Dr. Ina Vandebroek, Senior Lecturer in the Department of Life Sciences, Faculty of Science and Technology (FST) at The UWI Mona next to a West Indian birch tree (Bursera simaruba).

Dr. Ina Vandebroek, Senior Lecturer in the Department of Life Sciences within the Faculty of Science and Technology (FST) at The University of the West Indies, Mona (The UWI Mona), has recently authored an insightful article aimed at elevating Caribbean traditional plant knowledge. Published recently in the prestigious journal Trends in Ecology and Evolution, the article emphasizes the rich diversity of unique plants in the Caribbean and underscores the cultural roots of traditional plant knowledge within communities of African heritage.

The Abstract of the publication states: The Caribbean is a hotspot of biological and cultural diversity, manifested in traditional plant knowledge of Afro-descendant peoples and other ethnicities. To strengthen the visibility of this knowledge in research, education, and policy making, we propose an eight-step action plan centered on reciprocal relationships with Caribbean plant stewards, especially subsistence farmers.

The authors of this significant publication have developed an innovative eight-step action plan intended to amplify the visibility and acknowledgment of family farmers and other traditional knowledge bearers. These individuals are vital custodians of the region’s botanical and cultural wisdom, contributing to research, education, and policy-making.

The action plan delineates crucial strategies that extend beyond the Caribbean, applicable to diverse settings. These eight fundamental goals include:

Building Strong Community Relationships: Valuing the knowledge and expertise of Caribbean family farmers in research endeavors.

Changing Academic Language: Ensuring that academic language supports the study and appreciation of Caribbean traditional plant knowledge.

Decolonizing Research Agendas and Methodologies: Aligning research practices with community perspectives and acknowledging Caribbean community members as plant custodians and field experts.

Using a Macro-Level Approach: Recognizing Caribbean traditional plant knowledge as a holistic system encompassing cultural and spiritual beliefs about nature.

Transforming Education Through Interdisciplinary Learning: Introducing an integrated curriculum for students that combines natural and social sciences.

Shifting Policy: Prioritizing strategies that appreciate and enhance unique biocultural traditions and intangible heritage.

Involving Citizen Science: Establishing robust connections with Caribbean civil society to promote and preserve traditional plant knowledge.

Accelerating Social Justice: Encouraging scholars to reconsider and decolonize their perspectives, fostering respectful collaboration with Caribbean communities to co-create knowledge.

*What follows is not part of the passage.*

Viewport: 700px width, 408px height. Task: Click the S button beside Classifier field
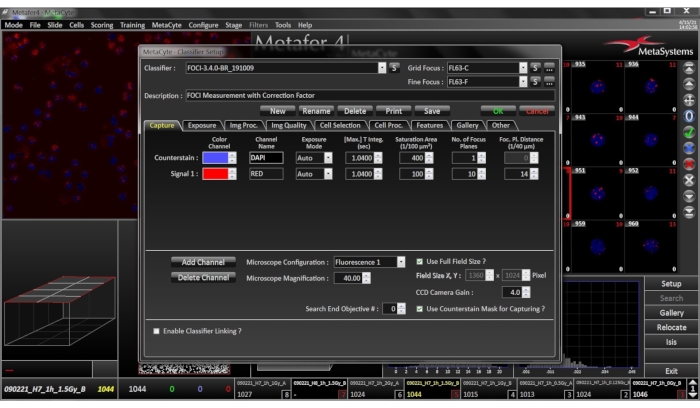394,67
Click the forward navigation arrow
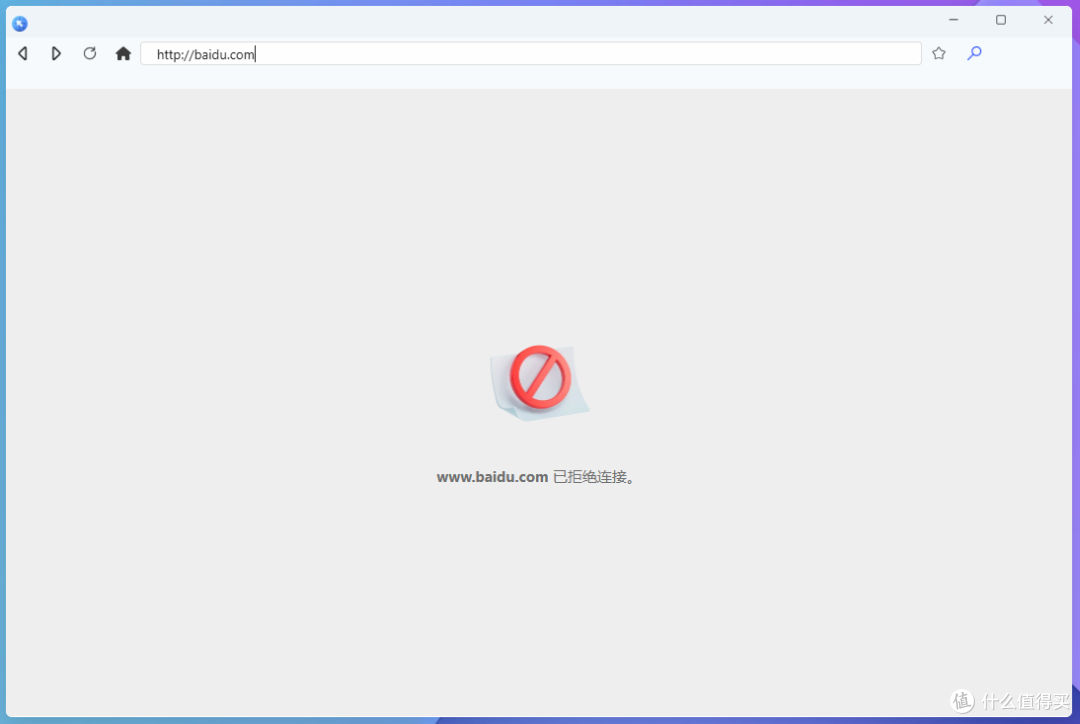 tap(56, 53)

Dr Vandebroek’s publication noted that “Although rooted in cultural traditions of the past, Caribbean plant knowledge is still actively practiced by local communities today, both in the region and among the diaspora, and continues to evolve.” By stark contrast, she continued, many actors inside and outside academia remain largely unaware of, or tend to ignore this knowledge. As a result, research mostly stays confined within ethnobotany and allied disciplines, relegating it to a niche area with limited inclusion in larger biology-related projects, education programs, or policy.

Dr. Vandebroek’s groundbreaking work underscores the importance of acknowledging and preserving traditional knowledge systems, positioning Caribbean communities as essential partners in scientific research and conservation efforts.